▸ **Material for this exercise**
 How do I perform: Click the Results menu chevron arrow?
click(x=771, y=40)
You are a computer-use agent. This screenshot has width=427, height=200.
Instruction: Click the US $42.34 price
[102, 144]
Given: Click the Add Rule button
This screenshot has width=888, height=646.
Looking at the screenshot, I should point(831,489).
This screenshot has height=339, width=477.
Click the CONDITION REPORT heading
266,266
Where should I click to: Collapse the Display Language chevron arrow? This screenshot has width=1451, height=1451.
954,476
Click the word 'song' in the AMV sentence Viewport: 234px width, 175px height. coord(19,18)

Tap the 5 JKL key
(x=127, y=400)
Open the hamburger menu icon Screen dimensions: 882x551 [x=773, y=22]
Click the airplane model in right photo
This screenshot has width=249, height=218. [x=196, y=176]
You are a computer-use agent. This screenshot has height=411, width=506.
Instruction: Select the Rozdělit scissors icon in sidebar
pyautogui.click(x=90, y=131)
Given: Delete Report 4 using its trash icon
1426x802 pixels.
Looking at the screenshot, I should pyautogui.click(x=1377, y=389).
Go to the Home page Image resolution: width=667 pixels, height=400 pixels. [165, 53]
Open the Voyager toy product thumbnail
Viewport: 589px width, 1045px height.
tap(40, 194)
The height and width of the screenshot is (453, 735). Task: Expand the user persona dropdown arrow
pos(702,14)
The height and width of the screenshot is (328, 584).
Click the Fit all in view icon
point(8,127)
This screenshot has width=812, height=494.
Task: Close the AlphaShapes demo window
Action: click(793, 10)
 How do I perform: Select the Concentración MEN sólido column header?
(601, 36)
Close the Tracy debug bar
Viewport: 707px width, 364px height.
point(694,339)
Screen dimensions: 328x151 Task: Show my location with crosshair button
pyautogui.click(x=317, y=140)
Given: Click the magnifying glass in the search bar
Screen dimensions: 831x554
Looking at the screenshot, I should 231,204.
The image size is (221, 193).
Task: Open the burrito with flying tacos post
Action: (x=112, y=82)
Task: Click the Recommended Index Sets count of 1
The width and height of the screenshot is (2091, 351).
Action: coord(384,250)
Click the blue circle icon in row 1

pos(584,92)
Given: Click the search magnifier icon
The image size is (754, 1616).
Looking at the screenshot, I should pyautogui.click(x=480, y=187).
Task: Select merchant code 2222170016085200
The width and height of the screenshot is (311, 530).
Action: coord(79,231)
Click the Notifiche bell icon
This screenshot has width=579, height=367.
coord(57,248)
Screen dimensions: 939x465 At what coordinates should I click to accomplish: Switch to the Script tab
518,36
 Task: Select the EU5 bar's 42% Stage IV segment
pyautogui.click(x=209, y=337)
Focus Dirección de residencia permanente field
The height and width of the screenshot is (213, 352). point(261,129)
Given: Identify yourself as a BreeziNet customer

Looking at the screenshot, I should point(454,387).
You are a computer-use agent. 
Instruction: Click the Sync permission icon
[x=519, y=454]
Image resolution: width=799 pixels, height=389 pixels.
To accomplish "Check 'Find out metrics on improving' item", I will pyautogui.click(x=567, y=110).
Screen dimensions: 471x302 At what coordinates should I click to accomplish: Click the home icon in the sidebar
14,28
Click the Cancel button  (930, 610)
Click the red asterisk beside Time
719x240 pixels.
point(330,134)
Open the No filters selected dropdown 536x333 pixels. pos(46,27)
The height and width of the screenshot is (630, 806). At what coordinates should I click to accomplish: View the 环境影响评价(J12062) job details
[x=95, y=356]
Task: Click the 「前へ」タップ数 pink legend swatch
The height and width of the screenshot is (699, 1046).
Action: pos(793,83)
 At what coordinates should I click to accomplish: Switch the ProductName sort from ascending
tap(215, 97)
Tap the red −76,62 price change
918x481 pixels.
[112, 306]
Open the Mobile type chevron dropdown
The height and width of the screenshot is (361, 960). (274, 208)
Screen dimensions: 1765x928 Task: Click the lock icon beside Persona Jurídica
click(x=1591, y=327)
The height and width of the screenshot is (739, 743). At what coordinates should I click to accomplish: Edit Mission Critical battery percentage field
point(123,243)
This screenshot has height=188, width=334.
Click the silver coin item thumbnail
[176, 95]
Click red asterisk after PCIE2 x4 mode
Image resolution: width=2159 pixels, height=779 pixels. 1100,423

▸ **Your task**
Please give the full set of data again exactly.

▸ **Exercise solution**
 How do I perform: Click the Results menu chevron arrow?
click(x=771, y=40)
You are a computer-use agent. This screenshot has width=427, height=200.
Instruction: Click the US $42.34 price
[102, 144]
Given: Click the Add Rule button
This screenshot has width=888, height=646.
Looking at the screenshot, I should point(831,489).
This screenshot has height=339, width=477.
Click the CONDITION REPORT heading
266,266
Where should I click to: Collapse the Display Language chevron arrow? This screenshot has width=1451, height=1451.
954,476
Click the word 'song' in the AMV sentence Viewport: 234px width, 175px height. coord(19,18)

Tap the 5 JKL key
(x=127, y=400)
Open the hamburger menu icon Screen dimensions: 882x551 [x=773, y=22]
Click the airplane model in right photo
This screenshot has width=249, height=218. [x=196, y=176]
You are a computer-use agent. This screenshot has height=411, width=506.
Instruction: Select the Rozdělit scissors icon in sidebar
pyautogui.click(x=90, y=131)
Given: Delete Report 4 using its trash icon
1426x802 pixels.
Looking at the screenshot, I should pyautogui.click(x=1377, y=389).
Go to the Home page Image resolution: width=667 pixels, height=400 pixels. [165, 53]
Open the Voyager toy product thumbnail
Viewport: 589px width, 1045px height.
tap(40, 194)
The height and width of the screenshot is (453, 735). Task: Expand the user persona dropdown arrow
pos(702,14)
The height and width of the screenshot is (328, 584).
Click the Fit all in view icon
point(8,127)
This screenshot has width=812, height=494.
Task: Close the AlphaShapes demo window
Action: click(793, 10)
 How do I perform: Select the Concentración MEN sólido column header?
(601, 36)
Close the Tracy debug bar
Viewport: 707px width, 364px height.
point(694,339)
Screen dimensions: 328x151 Task: Show my location with crosshair button
pyautogui.click(x=317, y=140)
Given: Click the magnifying glass in the search bar
Screen dimensions: 831x554
Looking at the screenshot, I should 231,204.
The image size is (221, 193).
Task: Open the burrito with flying tacos post
Action: (x=112, y=82)
Task: Click the Recommended Index Sets count of 1
The width and height of the screenshot is (2091, 351).
Action: coord(384,250)
Click the blue circle icon in row 1

pos(584,92)
Given: Click the search magnifier icon
The image size is (754, 1616).
Looking at the screenshot, I should pyautogui.click(x=480, y=187).
Task: Select merchant code 2222170016085200
The width and height of the screenshot is (311, 530).
Action: coord(79,231)
Click the Notifiche bell icon
This screenshot has width=579, height=367.
coord(57,248)
Screen dimensions: 939x465 At what coordinates should I click to accomplish: Switch to the Script tab
518,36
 Task: Select the EU5 bar's 42% Stage IV segment
pyautogui.click(x=209, y=337)
Focus Dirección de residencia permanente field
The height and width of the screenshot is (213, 352). point(261,129)
Given: Identify yourself as a BreeziNet customer

Looking at the screenshot, I should point(454,387).
You are a computer-use agent. 
Instruction: Click the Sync permission icon
[x=519, y=454]
Image resolution: width=799 pixels, height=389 pixels.
To accomplish "Check 'Find out metrics on improving' item", I will pyautogui.click(x=567, y=110).
Screen dimensions: 471x302 At what coordinates should I click to accomplish: Click the home icon in the sidebar
14,28
Click the Cancel button  (930, 610)
Click the red asterisk beside Time
719x240 pixels.
point(330,134)
Open the No filters selected dropdown 536x333 pixels. pos(46,27)
The height and width of the screenshot is (630, 806). At what coordinates should I click to accomplish: View the 环境影响评价(J12062) job details
[x=95, y=356]
Task: Click the 「前へ」タップ数 pink legend swatch
The height and width of the screenshot is (699, 1046).
Action: pos(793,83)
 At what coordinates should I click to accomplish: Switch the ProductName sort from ascending
tap(215, 97)
Tap the red −76,62 price change
918x481 pixels.
[112, 306]
Open the Mobile type chevron dropdown
The height and width of the screenshot is (361, 960). (274, 208)
Screen dimensions: 1765x928 Task: Click the lock icon beside Persona Jurídica
click(x=1591, y=327)
The height and width of the screenshot is (739, 743). At what coordinates should I click to accomplish: Edit Mission Critical battery percentage field
point(123,243)
This screenshot has height=188, width=334.
Click the silver coin item thumbnail
[176, 95]
Click red asterisk after PCIE2 x4 mode
Image resolution: width=2159 pixels, height=779 pixels. 1100,423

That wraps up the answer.